Flocke · July 28, 2019, 8:31am

Hey there,

currently I've some struggle with preparing a set of TXT (comma separated) files in order to do some topic modelling (LDA) with the corresponding data set.

Basically I've got some txt files with about 10 columns where lets say column 4 includes some written text.

My idea was to create da dataframe of all my TXT-files (>>100), then create an subset with just the text columns and convert this one into a Corpus followed by some preprocessing steps etc. Actually I get some error message at this point.

Code looks like this:

library(tm)
library(wordcloud)
workingDir <- "/my/dir/"
fileList <- list.files(path=workingDir, pattern=".txt")
fileList <- paste(workingDir, "//", fileList, sep="")
# create the corpus
dataList <- lapply(fileList, FUN=readLines)
dataList <- lapply(dataList, FUN=paste, collapse=" ")

#Create Corpus
amz_corpus <- Corpus(DataframeSource(dataList))

#Cleaning up the text

Error message is this one:

Fehler in DataframeSource(dataList) : 
  all(!is.na(match(c("doc_id", "text"), names(x)))) is not TRUE

andresrcs · July 28, 2019, 11:42am

Any chance you could share a link to at least a couple of those csv files so we can reproduce your code and try to help you?

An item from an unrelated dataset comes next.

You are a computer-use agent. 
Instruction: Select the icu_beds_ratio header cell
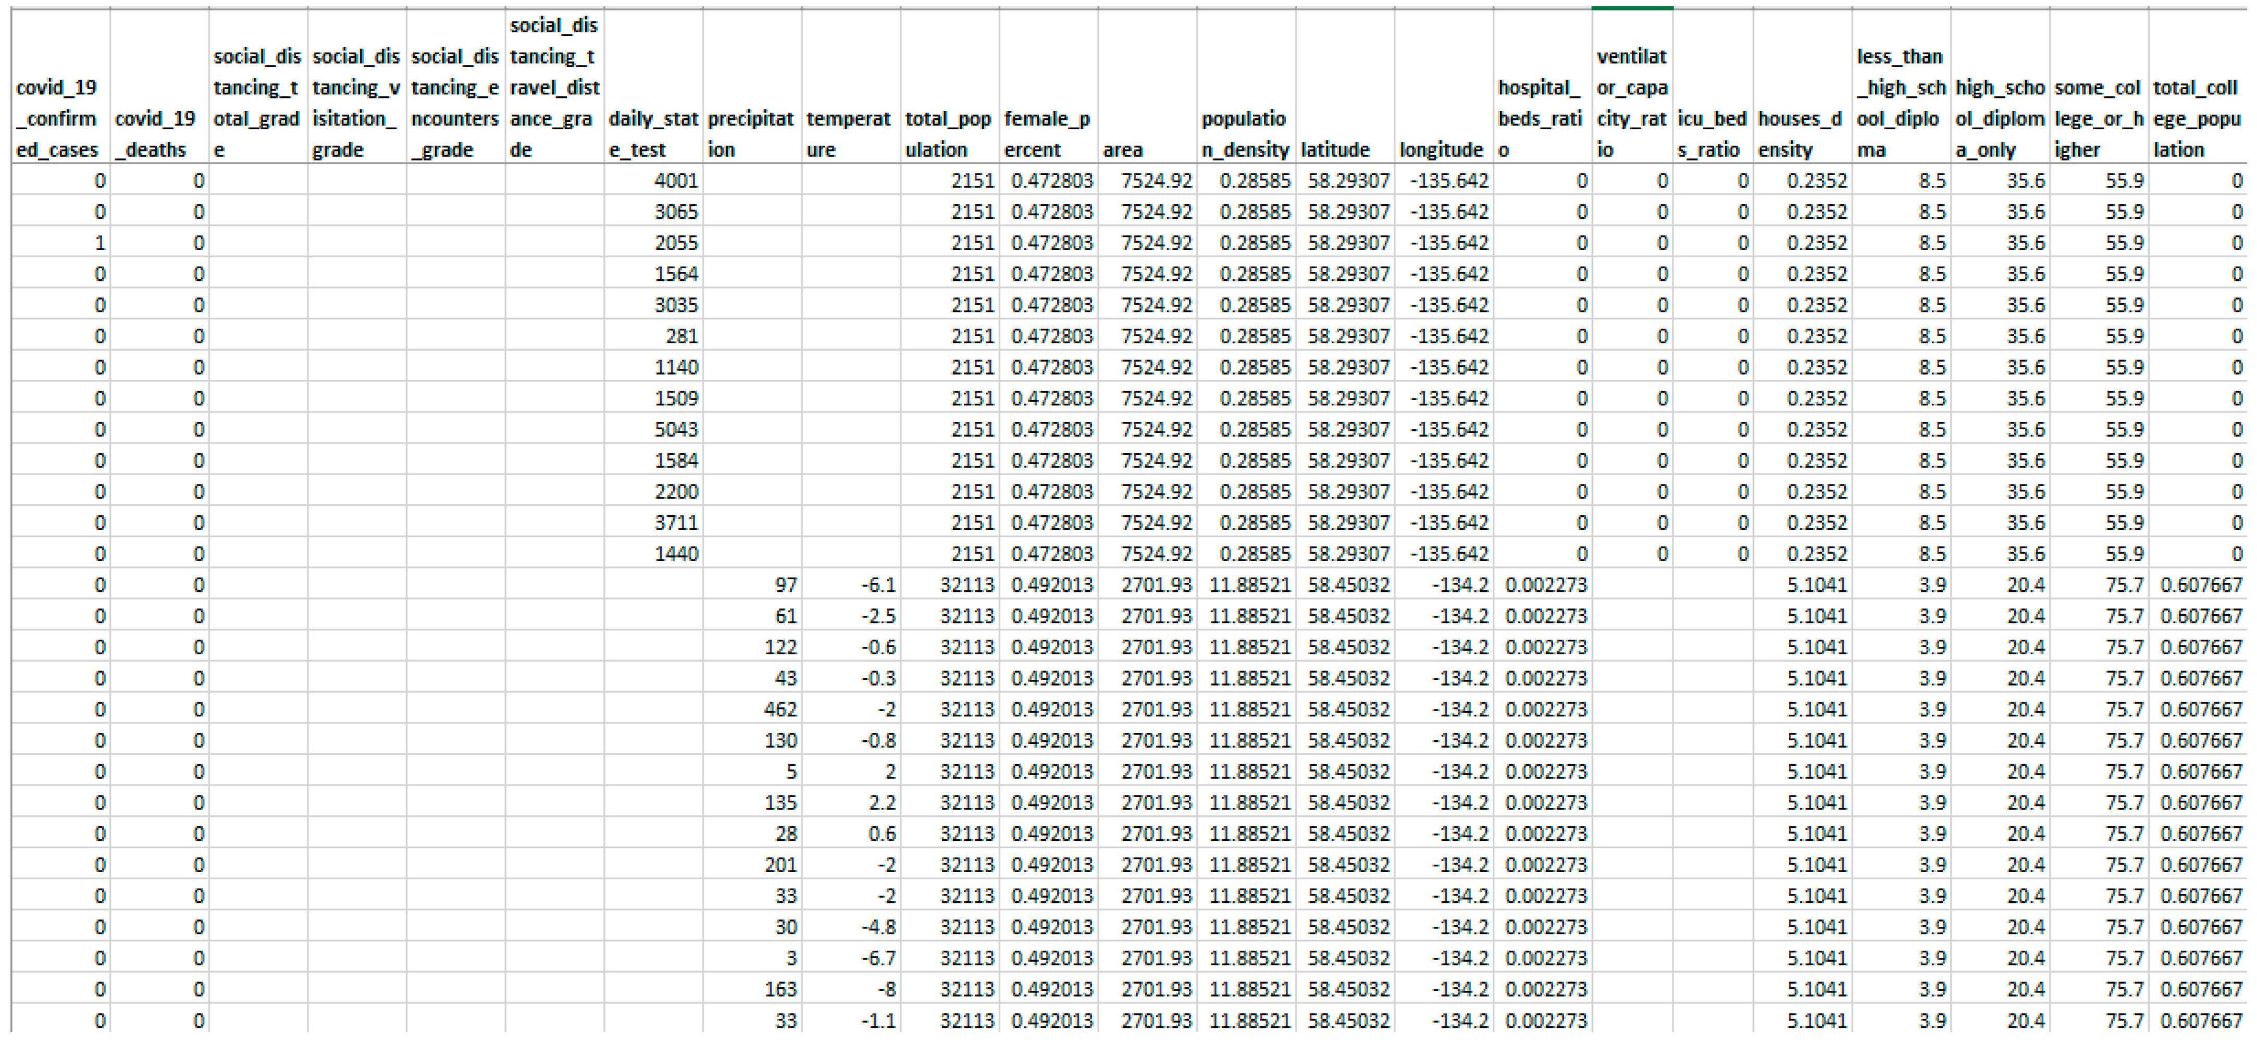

Flocke · July 28, 2019, 12:44pm

Hey andresrcs,

thanks for your quick reply!

Sure, finde a bunch of them over here:

andresrcs · July 28, 2019, 1:56pm

Your problem is with tm::DataframeSource() accordingly to the documentation, you have to pass a dataframe with at least two columns named "doc_id" and "text", so you could do something like this (considering each .txt file as a "document" for the corpus).

library(tidyverse)
library(tm)

list_of_files <- list.files(path = "data/", # Modify this as needed
                            pattern = ".txt",
                            full.names = TRUE)
dataList <- list_of_files %>% 
    setNames(nm = .) %>% 
    map_dfr(~as.data.frame(readLines(.x),
                           stringsAsFactors = FALSE),
            .id = "doc_id") %>% 
    group_by(doc_id) %>% 
    summarise(text = paste(`readLines(.x)`, collapse = " "))

amz_corpus <- Corpus(DataframeSource(dataList))

Flocke · July 28, 2019, 7:24pm

Hey andresrcs,

the hint about the col names did it for me.

Thank you so much for spending your time helping me over here, big karma!

system · August 18, 2019, 7:24pm

This topic was automatically closed 21 days after the last reply. New replies are no longer allowed.